If this is too ambiguous then more specifically relations post World War 2.
At the formal level, the relationship was characterized by a degree of mutual misunderstandings that evolved into suspicions and a general distrust on both sides. With the conclusions of hostilities in 1945, Stalin desired for Mao to continue his wartime collaboration with the KMT and Chiang Kai-Shek. Stalin believed not only would the KMT prevail in a civil war, but that civil war would destroy China. Stalin gave Mao a diktat in August 1945 that he should travel to Chungking and negotiate with Chiang or "his stand would be repudiated in China and abroad." The Chungking had the opposite effect than Stalin intended. Mao's meetings with Chiang reenforced within him the idea that he could win a civil war; Mao would later claim that Chiang was "a corpse and no one believes him anymore."The communist victory came as much a shock to Moscow as to Washington. Although the Red Army turned over some Japanese war material to the CCP, they largely kept the best equipment and destroyed the remainder. Mao's victory emerged as a fait accompli for the newly-formed PRC as the USSR could not repudiate a successful communist revolution.

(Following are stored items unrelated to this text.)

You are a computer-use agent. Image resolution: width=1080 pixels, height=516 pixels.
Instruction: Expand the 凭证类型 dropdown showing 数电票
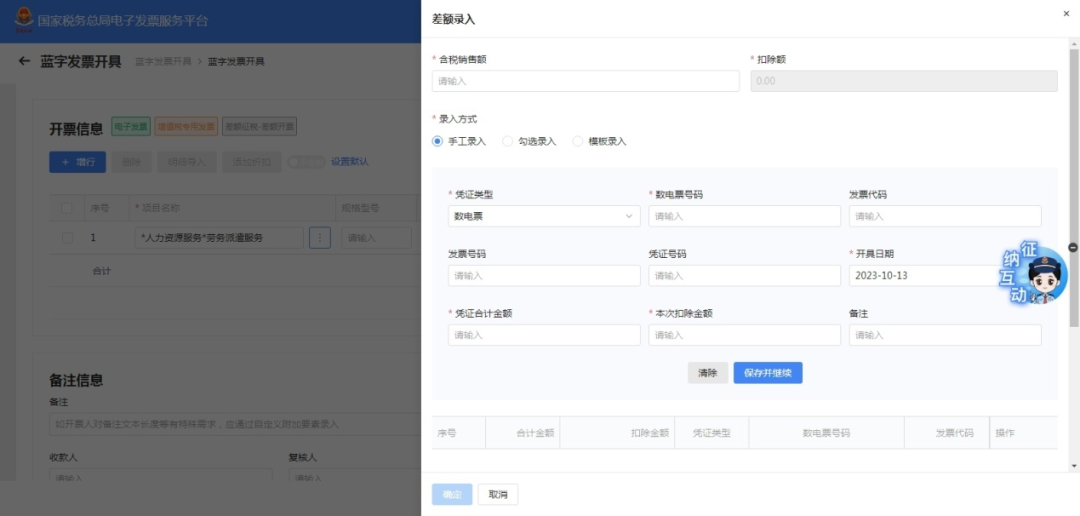click(x=544, y=216)
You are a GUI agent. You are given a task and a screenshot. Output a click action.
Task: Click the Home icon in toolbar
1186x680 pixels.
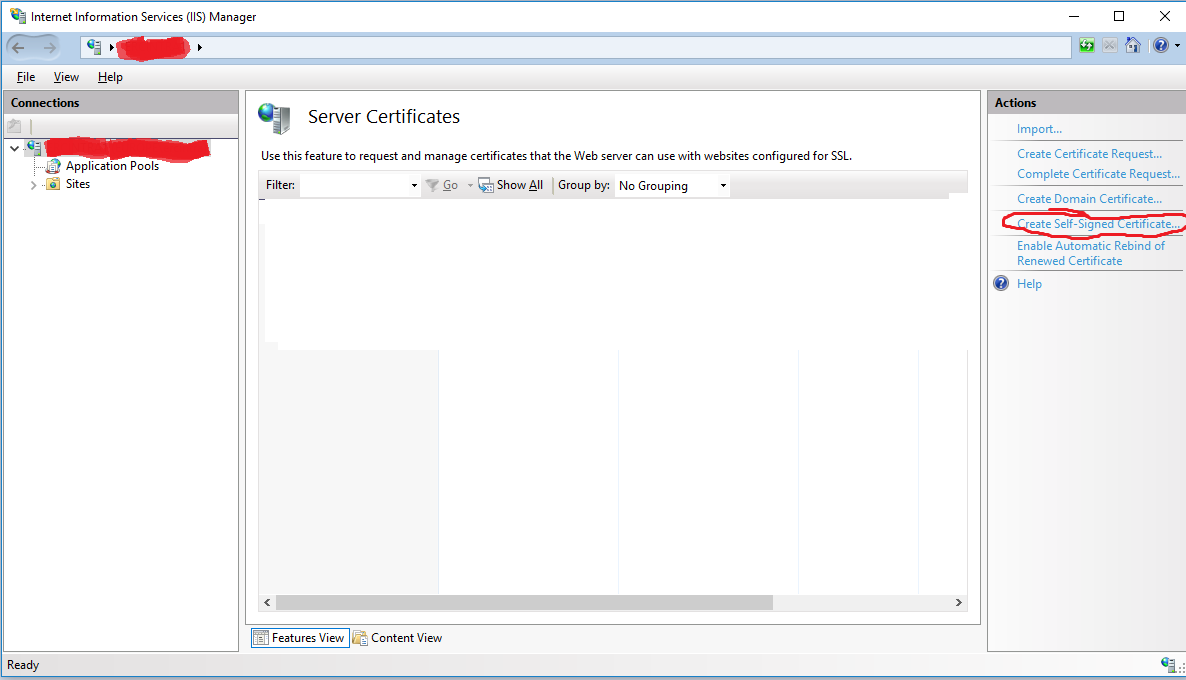pos(1133,46)
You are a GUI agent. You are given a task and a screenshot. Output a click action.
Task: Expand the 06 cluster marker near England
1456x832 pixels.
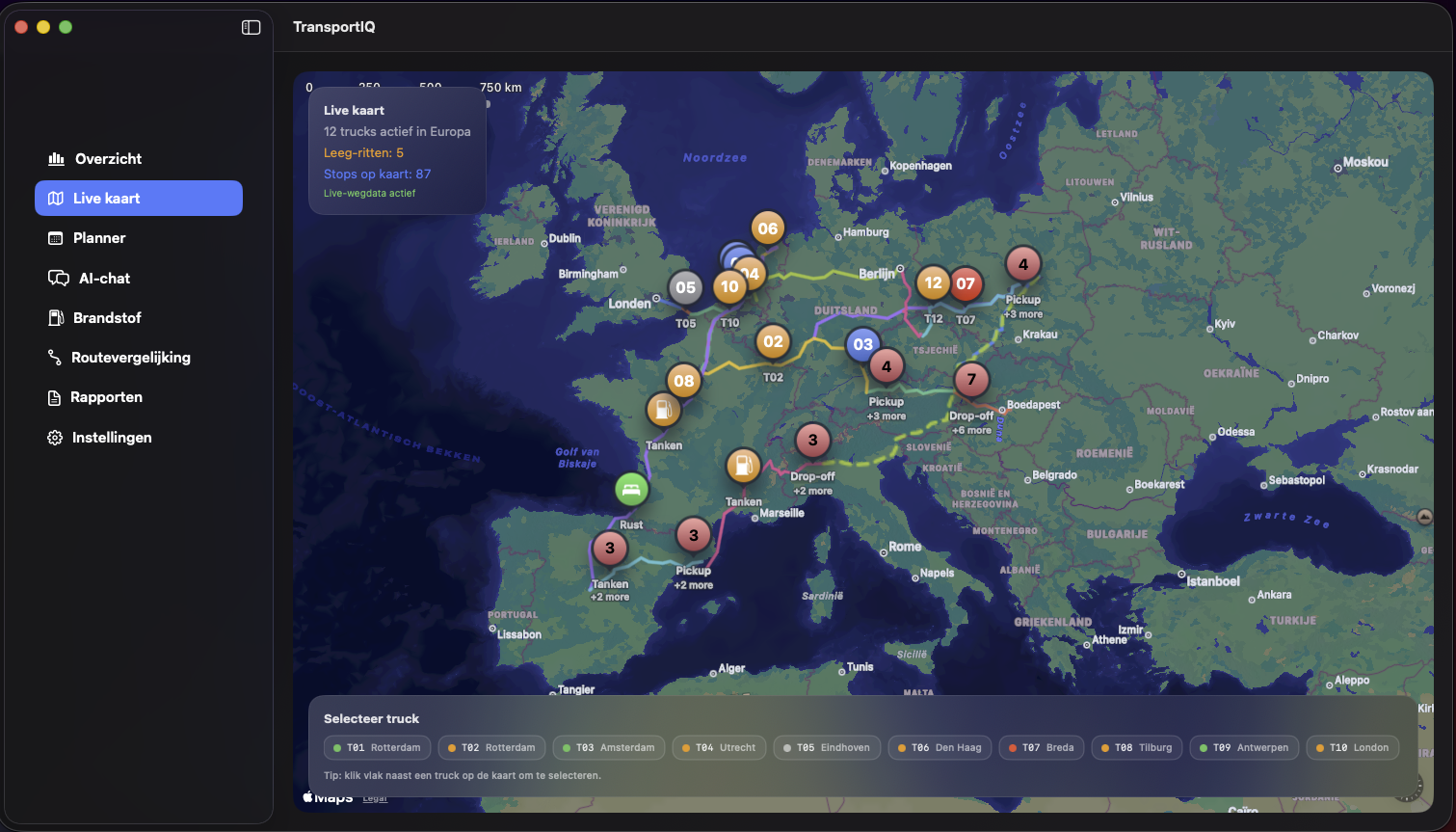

Although contemporary American Cold War discourse made much of the Sino-Soviet friendship treaties, the diplomatic agreements between the two powers was tense and riven with contradictions. The Soviets expected that alliances with China would follow the pattern they had set up with Eastern Europe: a series of mutually reenforcing relationships that would chiefly benefit the Soviet Union. While it is tempting to castigate this as Soviet (and by extension Great Russian) chauvinism, the Soviet's position was that they were the senior partner within the Marxist-Leninist camp and protecting the USSR was by their logic the best strategy for the global communist movement. The Chinese on the other hand, were acutely sensitive to any unequal relationship with a foreign power. For many Chinese, the experience of the Western and Japanese informal empires of trade agreements and other disadvantageous treaties made them leery of any treaty that was not equitable. Thus the technological exchanges between the USSR and the PRC were the source of a great deal of acrimony. The Chinese frequently complained that Soviet engineers acted in a boorish manner not unlike that of Westerners prior to the establishment of the PRC. On the other side, the Soviets felt that the Chinese were not paying the actual value of technological assistance. A salient example of this tension is the debate over industrial blueprints for factories and machinery. The Chinese expected industrial blueprints to be provided at cost according to their estimation of the ruble-yuan exchange rate, and the USSR often balked at this. The Chinese then went to the Eastern bloc to resolve this blueprint impasse, obtaining them from the East Germans. The Soviets saw this as meddling within their own bloc and it undermined the Soviet claims to intellectual and developmental primacy within the Warsaw Pact as German engineering was just as capable as Soviet.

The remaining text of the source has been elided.